Northern Irish same-sex couple go to court over marriage ban

A Northern Irish couple has initiated a challenge to lift the ban on same-sex marriages in Northern Ireland on the grounds of unlawful discrimination.

The couple married in London in 2014; however, upon returning to Northern Ireland their marriage was not recognised as legal. In response the couple has filed now a case with at the Family Division of the High Court in Belfast on the grounds the same-sex marriage ban falls under unlawful discrimination.

Last week the assembly of Northern Ireland narrowly voted in favour of same-sex marriage equality, but the vote was then vetoed by the Democratic Unionists, the largest party in Northern Ireland’s devolved government, who claimed same-sex marriage did not have enough cross-party support to justify same-sex marriage recognition.

One assembly member, Jim Allister of the Traditional Unionist party, said same-sex marriages were “a perverse definition” and the campaigns for the legalisation of such marriages were a “worked-up phoney demand for rights”.

Speaking on the case, Patrick Corrigan of Amnesty International’s Northern Ireland Programme Director said: “This case is hugely significant. Following the repeated failure of the Northern Ireland Assembly to legislate for marriage equality, litigation has been forced on this couple who simply want their marriage to be recognised as such in the place they live.

“It is the case of a couple who took off from Heathrow as a married couple and landed in Belfast no longer married. That is how absurd and inconsistent the marriage law for same-sex couples is in the UK.

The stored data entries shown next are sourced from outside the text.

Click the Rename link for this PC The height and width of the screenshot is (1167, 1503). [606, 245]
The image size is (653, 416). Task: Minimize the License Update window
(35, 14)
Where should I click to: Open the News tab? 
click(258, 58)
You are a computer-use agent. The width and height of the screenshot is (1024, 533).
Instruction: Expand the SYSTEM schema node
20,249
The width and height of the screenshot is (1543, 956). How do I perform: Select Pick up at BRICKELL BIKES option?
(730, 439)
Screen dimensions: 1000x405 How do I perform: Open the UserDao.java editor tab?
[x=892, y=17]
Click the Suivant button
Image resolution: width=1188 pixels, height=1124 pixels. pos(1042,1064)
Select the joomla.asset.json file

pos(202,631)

“It’s unacceptable that they have been forced into a courtroom in order to have what the rest of society takes for granted – for the State to recognise the legality of their own marriage union.

“Success in this case could have positive implications for hundreds, and perhaps thousands, of other same-sex couples in Northern Ireland. With politicians having abdicated their responsibility to deliver equal treatment for same-sex couples, i is now over the Courts.”